4
Diciotto anni festeggiati lo scorso 10 gennaio, un futuro da tutto da vivere. Filip Marcwinski è il nuovo che avanza del calcio polacco, un ragazzo che ha tutto per sfondare. Il suo nome fa rima con Lech Poznan, club che lo abbraccia per la prima volta a 7 anni, con il quale fa tutta la trafila nell'academy. Da attaccante centrale, da esterno d'attacco, da volante, infine da trequartista, nelle giovanili del Kolejorz lascia il segno, conquistando da protagonista una Coppa Nike e un titolo nazionale Juniores. 

GARANTISCE NAWALKA - Nell'ultimo anno e mezzo Marcwinski brucia le tappe, l'esordio in prima squadra è da record: arriva il 16 dicembre 2018, a soli 16 anni, 11 mesi e 6 giorni contro lo Sosnowiec, nella 19esima giornata di Ekstraklasa. Il primo gol, decisivo, arriva quattro mesi più tardi, il 24 aprile 2019, nel match interno contro il Legia Varsavia. In questa stagione il suo bilancio è di 11 partite di campionato e 2 di Coppa di Polonia, per un totale di 13 presenze e 3 gol. Numeri importanti per un classe 2002, che danno ragione ad Adam Nawalka, ex commissario tecnico della Polonia e grande intenditore di giovani (per informazioni chiedere ad Arek Milik), suo principale estimatore.

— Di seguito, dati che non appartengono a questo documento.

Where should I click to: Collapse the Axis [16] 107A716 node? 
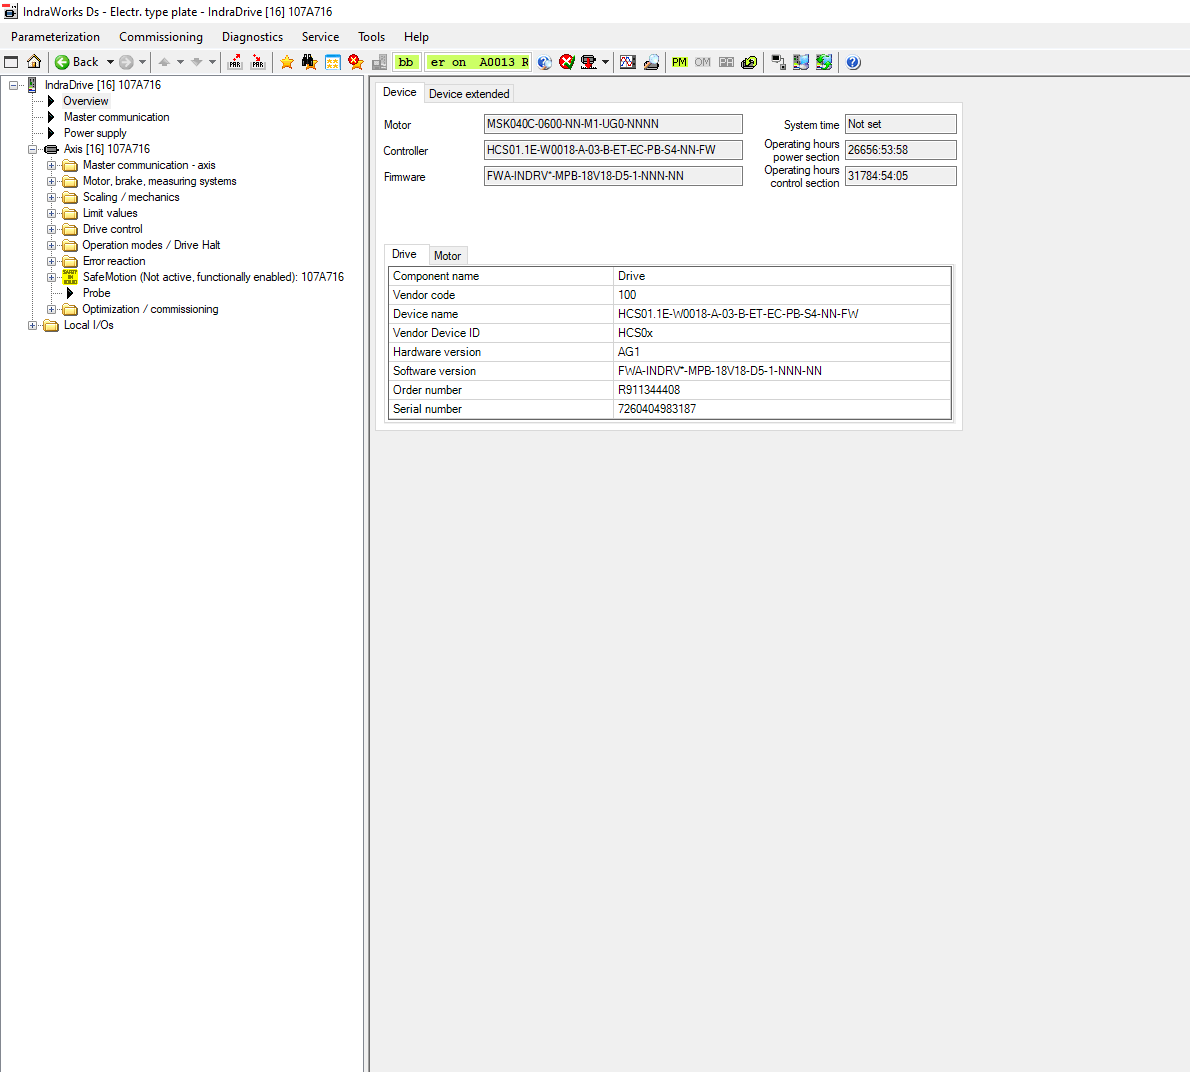[x=33, y=149]
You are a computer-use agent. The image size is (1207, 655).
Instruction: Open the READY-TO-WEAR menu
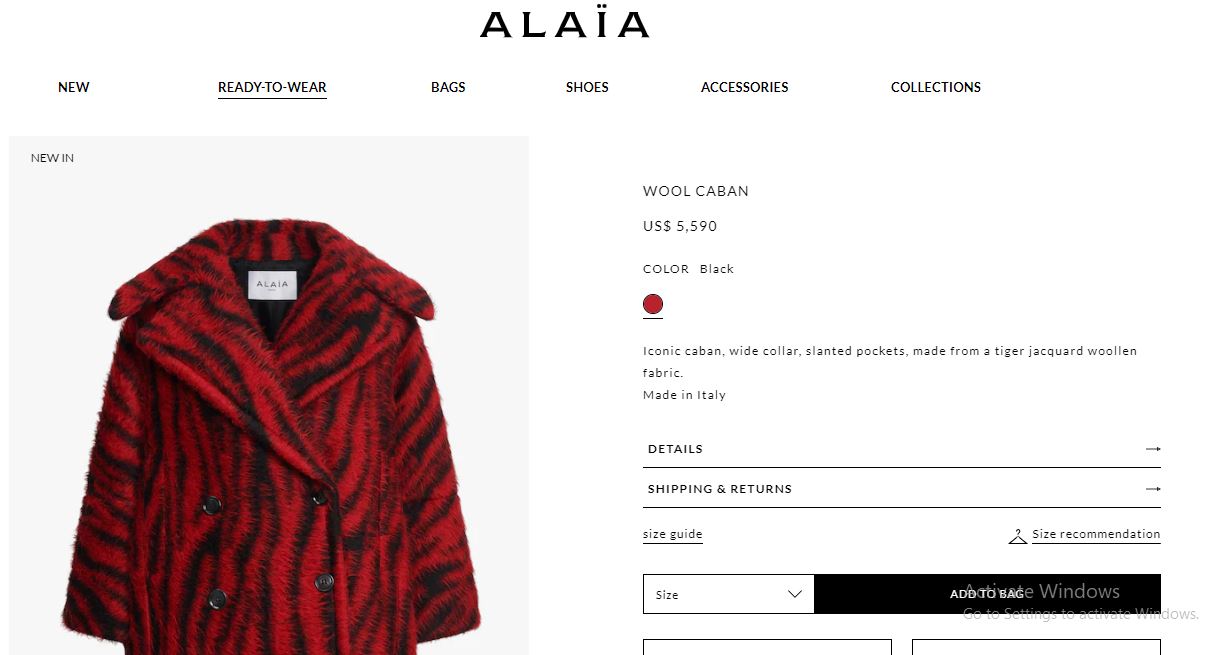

L'ITALIA CHIAMA - Paragonato a Ilicic,  Marcwinski si considera un numero 10 moderno, in grado di giocare su tutto il fronte offensivo, anche da falso nueve. Il suo presente è la Polonia, il futuro è il grande salto. Magari in Italia, dove sono molti i club che hanno il suo nome sulla lista dei desideri. Su tutti l'Inter che, un paio di anni fa, volò in Polonia per chiudere l'affare ma il no della famiglia bloccò tutto. Ai nerazzurri, ora, si sono aggiunte Juventus e soprattutto Atalanta, sempre in prima linea quando si tratta di scoprire e valorizzare i giovani. All'estero c'è la lista, dall'Hoffenheim all'Ajax, dall'Arsenal (dove ha sostenuto un provino) al Borussia Dortmund, ma la scelta di farsi seguire dalla Branchini Associati potrebbe spingerlo verso la Serie A.